◆ Task to carry out
Copy word for word the lines below, from the line with "Where should I click to: Click the undo" to the line with "Action: 931,171", with both of those lines included.

# Material provided start

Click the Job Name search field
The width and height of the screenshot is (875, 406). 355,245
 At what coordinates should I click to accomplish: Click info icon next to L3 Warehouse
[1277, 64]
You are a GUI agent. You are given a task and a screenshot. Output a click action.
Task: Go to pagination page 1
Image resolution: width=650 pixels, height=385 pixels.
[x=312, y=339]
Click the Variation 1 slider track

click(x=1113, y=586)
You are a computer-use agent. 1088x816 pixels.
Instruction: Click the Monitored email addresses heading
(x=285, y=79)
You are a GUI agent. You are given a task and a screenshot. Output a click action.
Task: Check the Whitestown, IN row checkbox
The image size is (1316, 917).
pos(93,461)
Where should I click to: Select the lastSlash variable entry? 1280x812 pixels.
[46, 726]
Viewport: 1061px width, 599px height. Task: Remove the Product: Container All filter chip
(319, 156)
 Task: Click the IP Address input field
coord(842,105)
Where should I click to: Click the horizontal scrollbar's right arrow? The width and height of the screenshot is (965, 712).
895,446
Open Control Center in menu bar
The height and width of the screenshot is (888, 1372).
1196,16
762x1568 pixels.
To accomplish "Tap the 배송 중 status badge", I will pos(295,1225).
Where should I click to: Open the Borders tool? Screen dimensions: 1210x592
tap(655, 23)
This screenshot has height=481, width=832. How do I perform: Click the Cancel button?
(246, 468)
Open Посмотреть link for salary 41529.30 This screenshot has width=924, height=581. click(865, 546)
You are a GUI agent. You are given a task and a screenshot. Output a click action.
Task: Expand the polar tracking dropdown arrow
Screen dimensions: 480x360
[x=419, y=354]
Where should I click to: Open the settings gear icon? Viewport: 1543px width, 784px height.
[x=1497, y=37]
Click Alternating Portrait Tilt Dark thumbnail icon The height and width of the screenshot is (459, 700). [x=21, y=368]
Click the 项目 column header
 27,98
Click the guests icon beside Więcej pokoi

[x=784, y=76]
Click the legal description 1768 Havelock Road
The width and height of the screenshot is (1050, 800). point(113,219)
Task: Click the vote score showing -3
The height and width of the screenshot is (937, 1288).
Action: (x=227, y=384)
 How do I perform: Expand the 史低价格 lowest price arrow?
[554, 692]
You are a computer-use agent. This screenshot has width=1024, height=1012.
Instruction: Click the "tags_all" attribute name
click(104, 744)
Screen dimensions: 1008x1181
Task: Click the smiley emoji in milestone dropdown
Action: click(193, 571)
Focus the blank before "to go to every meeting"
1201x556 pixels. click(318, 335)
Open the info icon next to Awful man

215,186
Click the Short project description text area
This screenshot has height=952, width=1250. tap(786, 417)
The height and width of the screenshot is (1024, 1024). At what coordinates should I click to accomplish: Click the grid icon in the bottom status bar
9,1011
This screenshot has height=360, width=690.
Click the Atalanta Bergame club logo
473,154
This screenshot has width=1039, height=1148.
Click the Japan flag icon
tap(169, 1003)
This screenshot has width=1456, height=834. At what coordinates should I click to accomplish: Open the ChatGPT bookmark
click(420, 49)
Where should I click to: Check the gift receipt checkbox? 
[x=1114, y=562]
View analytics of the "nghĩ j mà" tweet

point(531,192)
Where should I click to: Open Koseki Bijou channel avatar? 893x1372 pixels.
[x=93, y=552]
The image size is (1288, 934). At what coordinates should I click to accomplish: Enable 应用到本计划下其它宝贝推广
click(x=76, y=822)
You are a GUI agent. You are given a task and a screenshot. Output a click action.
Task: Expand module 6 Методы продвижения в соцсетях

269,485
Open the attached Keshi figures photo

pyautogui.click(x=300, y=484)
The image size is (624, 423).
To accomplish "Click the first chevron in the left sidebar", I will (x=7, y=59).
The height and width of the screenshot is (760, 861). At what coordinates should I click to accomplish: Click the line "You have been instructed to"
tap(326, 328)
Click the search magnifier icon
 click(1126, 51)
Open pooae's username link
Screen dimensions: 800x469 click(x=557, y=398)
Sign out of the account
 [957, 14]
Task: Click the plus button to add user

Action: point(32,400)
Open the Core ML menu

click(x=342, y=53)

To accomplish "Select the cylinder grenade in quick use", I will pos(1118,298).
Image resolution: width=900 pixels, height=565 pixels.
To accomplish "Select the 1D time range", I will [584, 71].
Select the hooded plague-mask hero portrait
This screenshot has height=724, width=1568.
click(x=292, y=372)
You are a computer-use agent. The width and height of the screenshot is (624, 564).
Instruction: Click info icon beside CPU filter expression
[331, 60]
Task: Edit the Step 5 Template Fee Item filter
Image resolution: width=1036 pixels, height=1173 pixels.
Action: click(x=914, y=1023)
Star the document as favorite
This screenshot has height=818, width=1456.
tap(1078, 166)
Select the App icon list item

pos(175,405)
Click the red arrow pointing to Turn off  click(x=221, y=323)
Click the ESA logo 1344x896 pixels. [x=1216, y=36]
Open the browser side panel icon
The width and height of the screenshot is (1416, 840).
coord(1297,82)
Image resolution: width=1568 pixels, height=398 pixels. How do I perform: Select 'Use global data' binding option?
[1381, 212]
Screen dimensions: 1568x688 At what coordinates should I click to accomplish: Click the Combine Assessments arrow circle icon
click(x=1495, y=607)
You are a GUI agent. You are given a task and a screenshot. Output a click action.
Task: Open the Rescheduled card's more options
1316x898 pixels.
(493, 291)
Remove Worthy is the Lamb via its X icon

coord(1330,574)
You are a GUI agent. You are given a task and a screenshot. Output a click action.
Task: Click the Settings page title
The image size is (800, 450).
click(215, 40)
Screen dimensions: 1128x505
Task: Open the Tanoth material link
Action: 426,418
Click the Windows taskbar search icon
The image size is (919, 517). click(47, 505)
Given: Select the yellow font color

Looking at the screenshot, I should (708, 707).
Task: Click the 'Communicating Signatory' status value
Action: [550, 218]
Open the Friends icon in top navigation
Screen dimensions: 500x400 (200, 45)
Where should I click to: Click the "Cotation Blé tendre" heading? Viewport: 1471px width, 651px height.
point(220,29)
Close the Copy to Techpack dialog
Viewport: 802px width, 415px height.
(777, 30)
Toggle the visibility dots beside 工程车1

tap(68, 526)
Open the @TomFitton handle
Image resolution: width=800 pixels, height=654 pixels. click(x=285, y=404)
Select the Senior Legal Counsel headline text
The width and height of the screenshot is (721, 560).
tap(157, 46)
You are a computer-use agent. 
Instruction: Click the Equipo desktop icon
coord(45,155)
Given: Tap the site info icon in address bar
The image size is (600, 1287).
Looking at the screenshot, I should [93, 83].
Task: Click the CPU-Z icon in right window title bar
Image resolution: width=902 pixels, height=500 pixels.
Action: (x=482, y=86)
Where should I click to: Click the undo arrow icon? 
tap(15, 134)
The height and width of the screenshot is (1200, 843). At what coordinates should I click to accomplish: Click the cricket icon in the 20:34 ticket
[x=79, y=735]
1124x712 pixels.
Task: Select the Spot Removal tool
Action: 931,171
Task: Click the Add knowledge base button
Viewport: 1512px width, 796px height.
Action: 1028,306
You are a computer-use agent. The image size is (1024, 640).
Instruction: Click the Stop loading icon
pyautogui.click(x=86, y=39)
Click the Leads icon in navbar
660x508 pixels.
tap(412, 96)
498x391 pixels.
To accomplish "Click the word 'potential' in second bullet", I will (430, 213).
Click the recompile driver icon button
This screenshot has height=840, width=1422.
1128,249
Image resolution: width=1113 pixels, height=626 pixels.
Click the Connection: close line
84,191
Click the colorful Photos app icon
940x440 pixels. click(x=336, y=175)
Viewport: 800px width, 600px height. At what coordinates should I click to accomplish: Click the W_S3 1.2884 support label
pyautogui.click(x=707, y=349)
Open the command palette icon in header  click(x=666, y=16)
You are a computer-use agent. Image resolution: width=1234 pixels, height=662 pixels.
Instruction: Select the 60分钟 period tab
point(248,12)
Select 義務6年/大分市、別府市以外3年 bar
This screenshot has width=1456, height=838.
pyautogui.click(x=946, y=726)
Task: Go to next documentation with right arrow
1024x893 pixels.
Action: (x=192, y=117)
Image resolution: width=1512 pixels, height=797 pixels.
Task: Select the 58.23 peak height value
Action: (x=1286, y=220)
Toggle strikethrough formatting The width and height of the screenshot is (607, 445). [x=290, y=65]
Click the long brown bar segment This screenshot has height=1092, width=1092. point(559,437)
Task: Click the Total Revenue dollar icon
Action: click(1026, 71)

# Material provided end

◆ Answer to the problem
Where should I click to: Click the undo arrow icon? 
tap(15, 134)
The height and width of the screenshot is (1200, 843). At what coordinates should I click to accomplish: Click the cricket icon in the 20:34 ticket
[x=79, y=735]
1124x712 pixels.
Task: Select the Spot Removal tool
Action: 931,171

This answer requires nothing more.